## [KUTIPAN PILIHAN]

────────────────

Senin 22 Jan 2024 20:23 WIB

Survei: 42,96 Persen Mahasiswa akan Terima Uang tanpa Pilih Kandidat di Pemilu 2024

65,73 persen mahasiswa pesimistis bahwa praktik politik uang dapat dihilangkan.

Rep: Rizky Suryarandika/ Red: Ichsan Emrald Alamsyah
Tolak politik uang.   (ilustrasi). Sebanyak 42,96 persen mahasiswa menyatakan akan menerima uang namun tidak memilih kandidat
Foto: Republika/Tahta Aidilla
Tolak politik uang. (ilustrasi). Sebanyak 42,96 persen mahasiswa menyatakan akan menerima uang namun tidak memilih kandidat

REPUBLIKA.CO.ID, JAKARTA -- Praxis PR mendapat temuan menarik setelah mengadakan #PraxiSurvey ketiga. Temuan ini berkaitan dengan praktik politik uang (money politics) yang masih terjadi di Tanah Air.

────────────────

## [BAHAN YANG DISEDIAKAN]
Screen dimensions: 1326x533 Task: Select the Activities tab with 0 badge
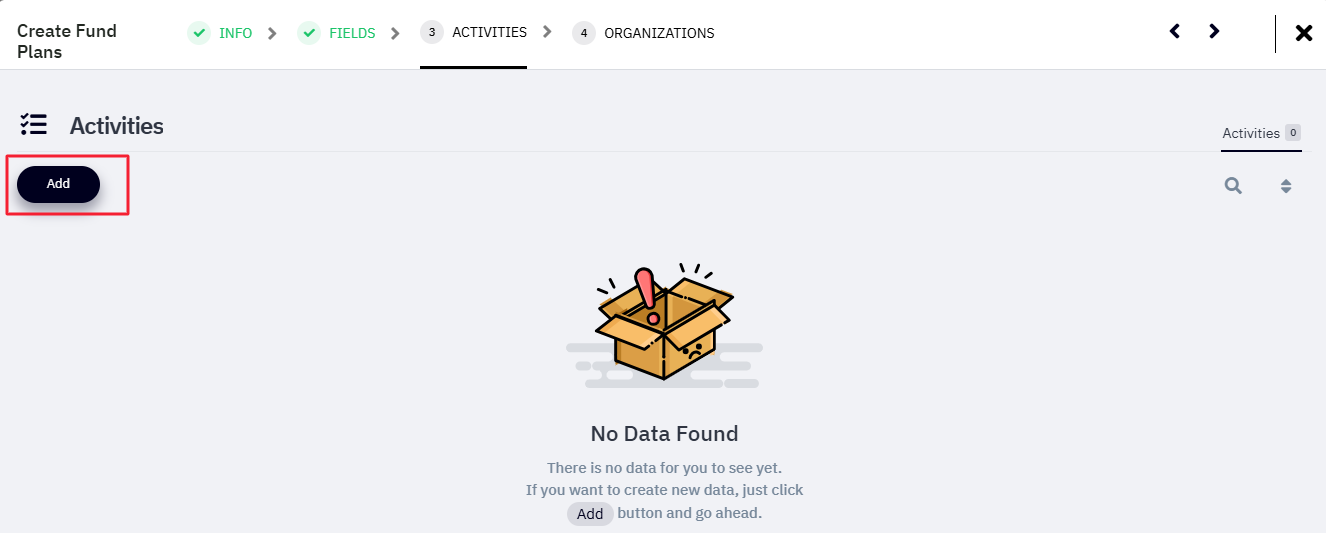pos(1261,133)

────────────────

## [TUGAS ANDA]
Menurut kutipan pilihan tentang survei politik uang, berapa persen mahasiswa yang pesimistis bahwa praktik politik uang dapat dihilangkan?

## [CONTOH JAWABAN]
Sebanyak 65,73 persen mahasiswa.